= Roy Ridley =

British writer and poet (1890 –1969)

Portrait of Maurice Roy Ridley

Maurice Roy Ridley (25 January 1890 - 12 June 1969), known professionally as M. R. Ridley, was a writer and poet, and a Fellow and Chaplain of Balliol College, Oxford.

==Early life==
Ridley was the son of William Dawson Ridley, a Church of England clergyman, Rector of Orcheston St Mary, Wiltshire, and his wife Jane Elizabeth Rutherford. He was educated at Clifton College, Bristol, and Balliol College, Oxford.

His grandfather, Thomas Dawson Ridley, a civil engineer from Coatham, Yorkshire, died in 1898, leaving a substantial fortune.
His father died in 1899 in Bordighera.

==Career==
From 1920 to 1945, Ridley was a Fellow and Tutor of Balliol. He spent 1930–1931 as a visiting professor at Bowdoin College under the auspices of the Tallman Foundation. He was a lecturer at Bedford College, University of London, from 1948, where he earned a Doctorate of Humane Letters.

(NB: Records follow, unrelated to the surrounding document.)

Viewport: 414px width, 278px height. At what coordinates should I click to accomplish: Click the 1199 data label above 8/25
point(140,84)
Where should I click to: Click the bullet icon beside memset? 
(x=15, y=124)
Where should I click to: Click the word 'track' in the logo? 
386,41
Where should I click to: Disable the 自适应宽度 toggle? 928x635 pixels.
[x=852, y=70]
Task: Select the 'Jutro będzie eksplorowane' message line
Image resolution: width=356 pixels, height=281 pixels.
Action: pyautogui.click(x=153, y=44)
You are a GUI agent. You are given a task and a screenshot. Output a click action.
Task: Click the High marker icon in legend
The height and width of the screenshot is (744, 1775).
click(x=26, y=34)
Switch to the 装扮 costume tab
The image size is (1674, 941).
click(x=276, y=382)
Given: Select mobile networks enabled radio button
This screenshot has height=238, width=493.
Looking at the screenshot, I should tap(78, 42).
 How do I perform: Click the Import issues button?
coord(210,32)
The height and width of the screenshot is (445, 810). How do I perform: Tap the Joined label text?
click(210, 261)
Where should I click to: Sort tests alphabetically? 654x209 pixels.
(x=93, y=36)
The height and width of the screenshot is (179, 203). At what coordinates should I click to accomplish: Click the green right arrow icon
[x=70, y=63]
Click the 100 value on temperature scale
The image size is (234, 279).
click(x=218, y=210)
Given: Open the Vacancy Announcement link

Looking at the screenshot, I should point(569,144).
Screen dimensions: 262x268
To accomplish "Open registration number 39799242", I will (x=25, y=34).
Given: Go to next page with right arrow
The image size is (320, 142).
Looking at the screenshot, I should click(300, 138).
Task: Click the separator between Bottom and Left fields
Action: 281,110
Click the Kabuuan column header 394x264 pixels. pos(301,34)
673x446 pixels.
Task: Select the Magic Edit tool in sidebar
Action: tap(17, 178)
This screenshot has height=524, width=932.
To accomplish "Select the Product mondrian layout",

On 23 September 1922, he married Katherine Scott in Cleveland, Ohio.

==In popular culture==
Dorothy L. Sayers based the physical description of her character Lord Peter Wimsey (the archetypal British gentleman detective) on that of Ridley after seeing him read his Newdigate Prize-winning poem "Oxford" at the Encaenia ceremony in July 1913.

== Awards ==
- Newdigate Prize, 1913

==Works==
- "Keats' Craftsmanship: A Study in Poetic Development" (1933)
- "Sir Gawain and the Green Knight" (1944)
- "Studies in Three Literatures. English, Latin, Greek. Contrasts and Comparisons" (1962)
- "Shakespeare's Plays: A Commentary"
- "Abraham Lincoln"
- "On Reading Shakespeare"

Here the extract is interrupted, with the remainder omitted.